___ Stored data
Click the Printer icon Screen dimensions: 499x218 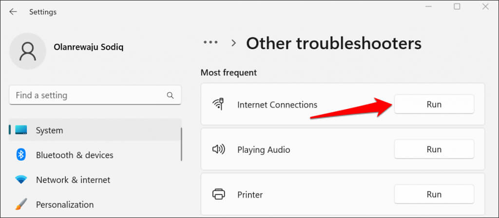(218, 195)
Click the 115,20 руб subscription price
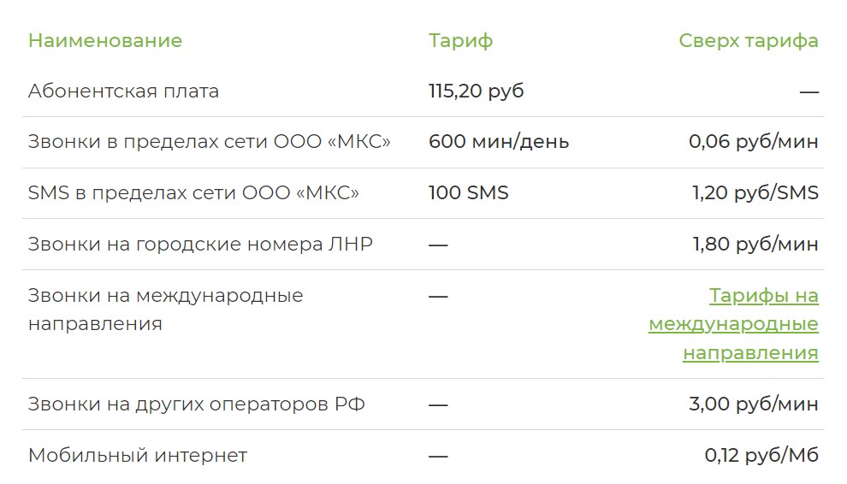 (476, 91)
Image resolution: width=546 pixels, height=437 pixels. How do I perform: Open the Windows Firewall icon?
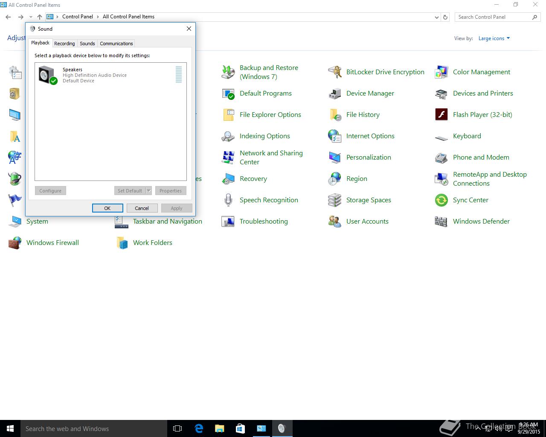click(15, 243)
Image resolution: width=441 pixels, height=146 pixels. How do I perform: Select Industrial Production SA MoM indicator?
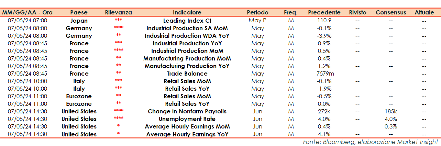pyautogui.click(x=187, y=28)
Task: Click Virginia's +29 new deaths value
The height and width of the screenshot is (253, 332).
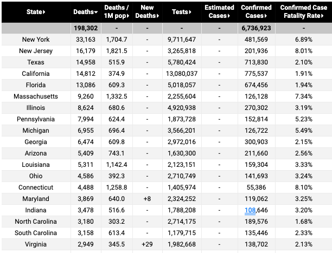Action: pos(147,244)
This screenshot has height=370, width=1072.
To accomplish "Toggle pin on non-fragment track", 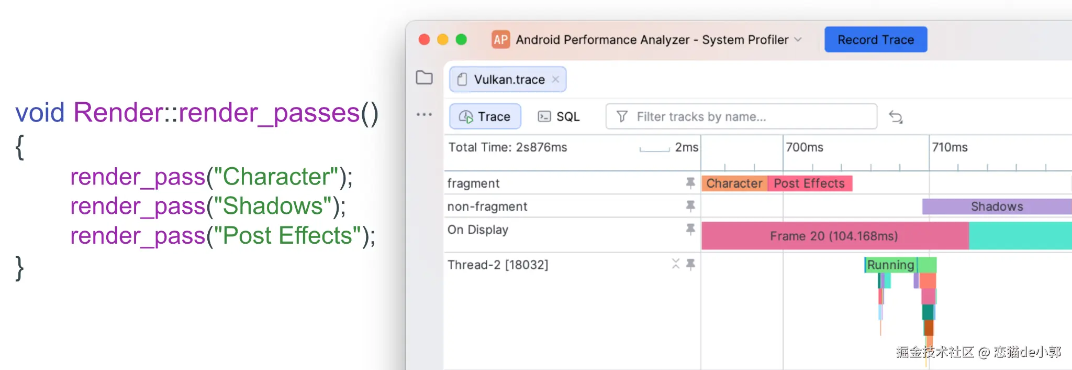I will point(690,206).
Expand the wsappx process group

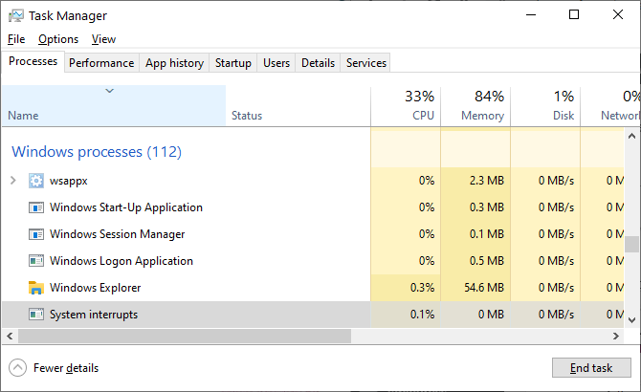pyautogui.click(x=12, y=181)
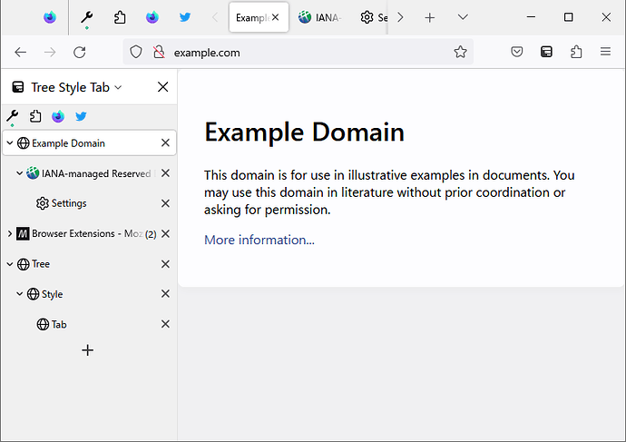Reload the current page
626x442 pixels.
(80, 53)
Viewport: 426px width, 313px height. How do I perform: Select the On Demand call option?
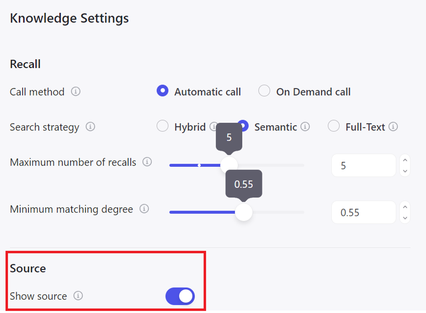coord(264,91)
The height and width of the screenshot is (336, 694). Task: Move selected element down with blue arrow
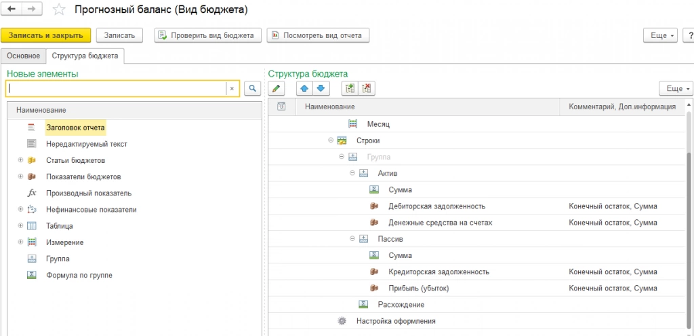(320, 88)
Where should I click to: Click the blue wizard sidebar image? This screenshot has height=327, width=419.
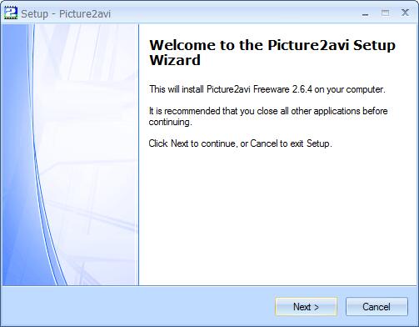70,154
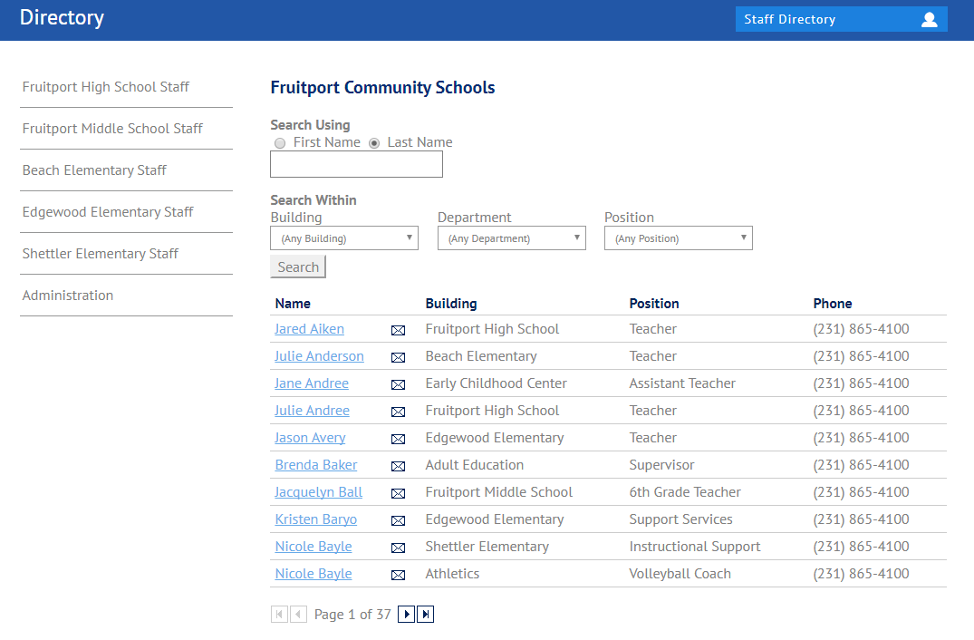Navigate to Beach Elementary Staff
The width and height of the screenshot is (974, 640).
point(94,170)
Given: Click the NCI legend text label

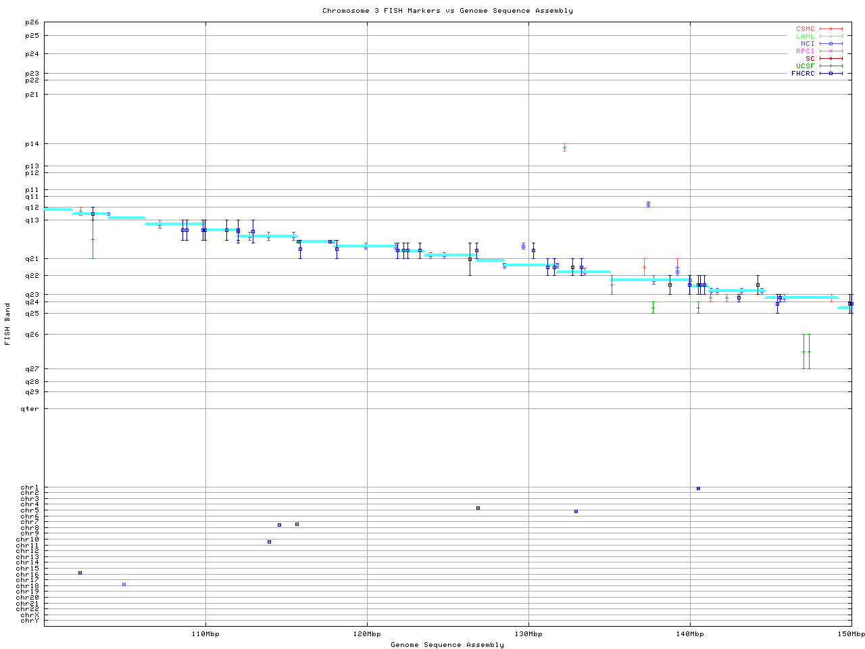Looking at the screenshot, I should pyautogui.click(x=808, y=44).
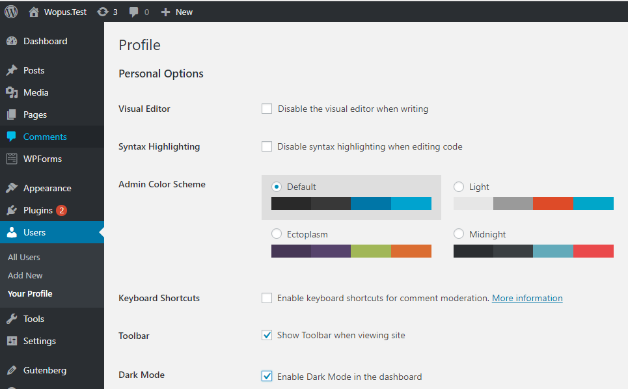The width and height of the screenshot is (628, 389).
Task: Open Media library icon in sidebar
Action: [12, 92]
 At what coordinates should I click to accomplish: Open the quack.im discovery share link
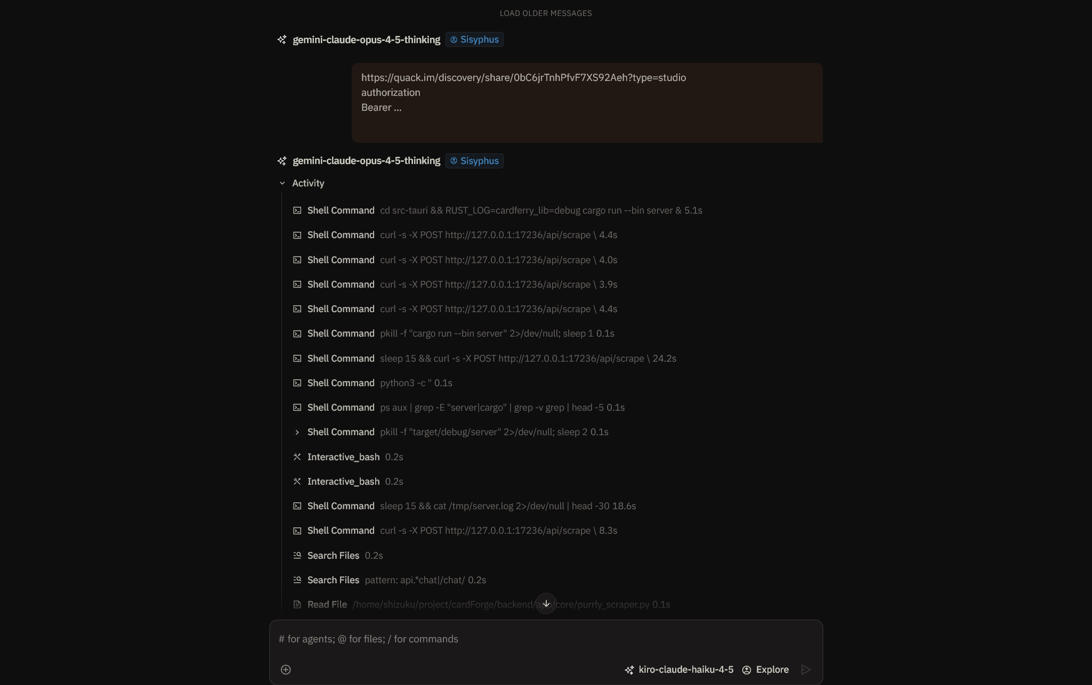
______
Leaving out every picture, transcribe exactly the lines from the line that contains "The height and width of the screenshot is (336, 694)." through the final line of the entries above.

The height and width of the screenshot is (336, 694). Task: Move selected element down with blue arrow
(320, 88)
Where should I click to: Click the blue wizard sidebar image? This screenshot has height=327, width=419.
70,154
Navigate to Beach Elementary Staff
The width and height of the screenshot is (974, 640).
point(94,170)
Given: Click the NCI legend text label

Looking at the screenshot, I should pyautogui.click(x=808, y=44).
The width and height of the screenshot is (628, 389).
Task: Open Media library icon in sidebar
Action: [12, 92]
 At what coordinates should I click to accomplish: Open the quack.im discovery share link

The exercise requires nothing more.